• AIM OF THE EXERCISE
Copy the material word for word, starting with the line that contains "1024x704 pixels." and going on through the line that contains "[x=42, y=181]". Leave the pictures out of your copy.

• MATERIAL FOR THIS TASK
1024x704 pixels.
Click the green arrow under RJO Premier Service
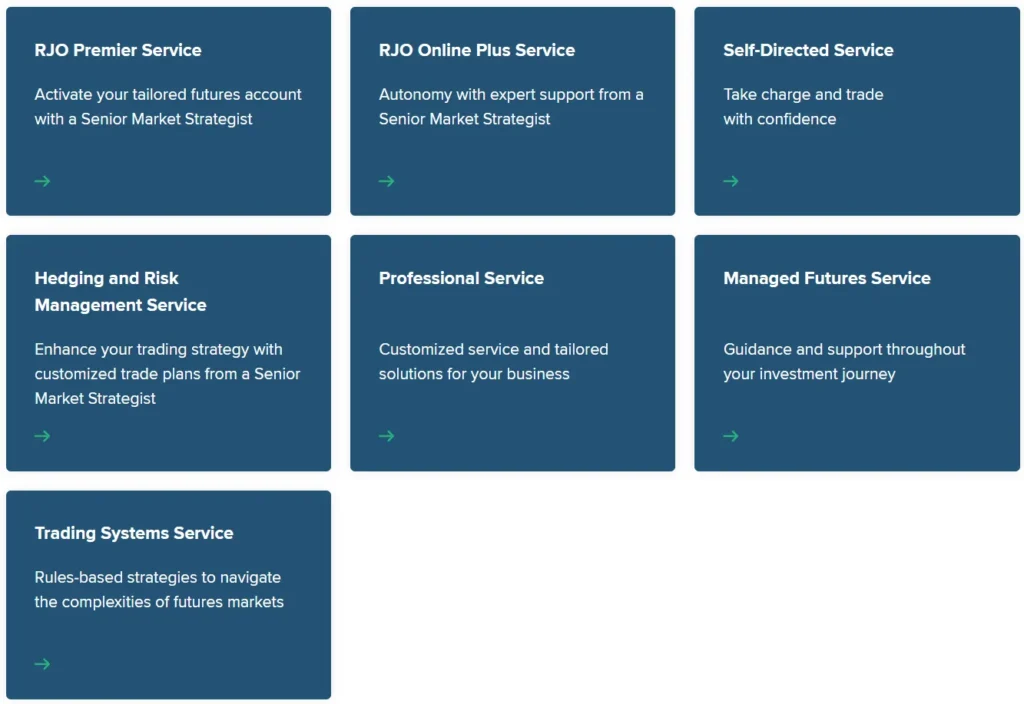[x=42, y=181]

--

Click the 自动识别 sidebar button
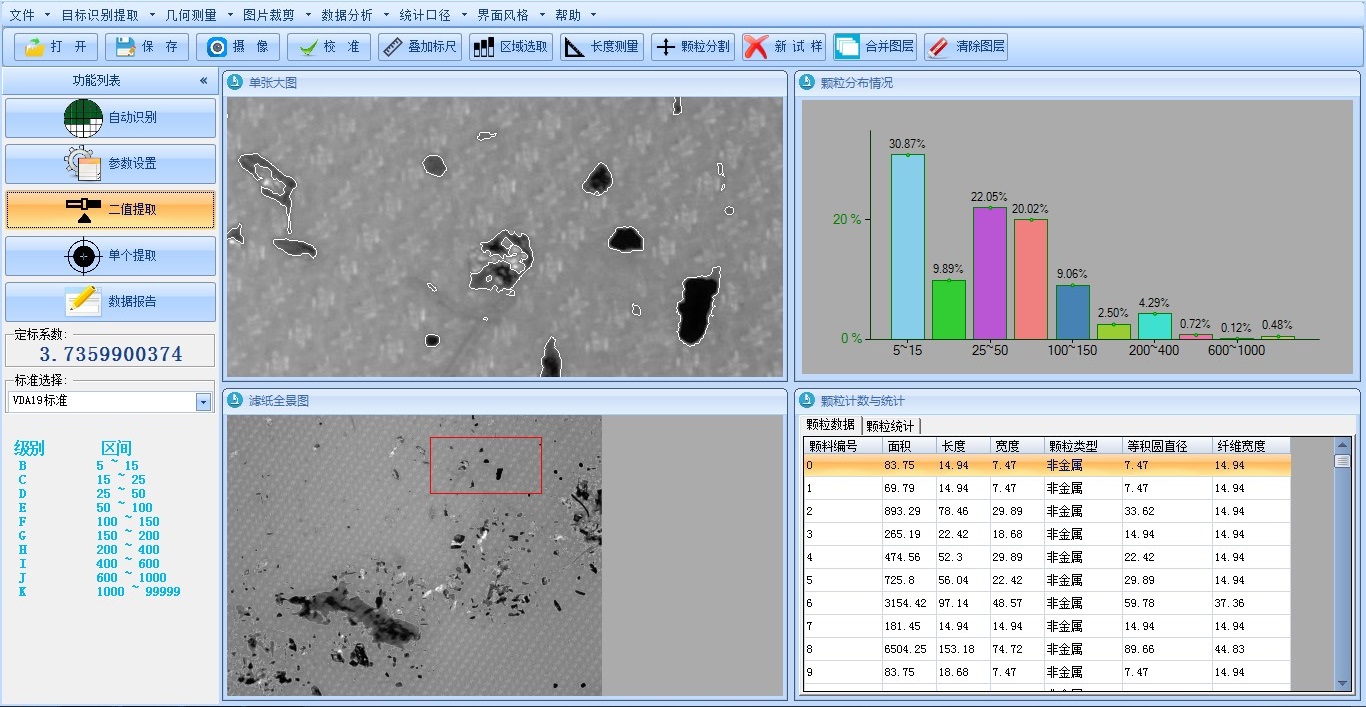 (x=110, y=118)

• CORRECT RESULT
1024x704 pixels.
Click the green arrow under RJO Premier Service
[x=42, y=181]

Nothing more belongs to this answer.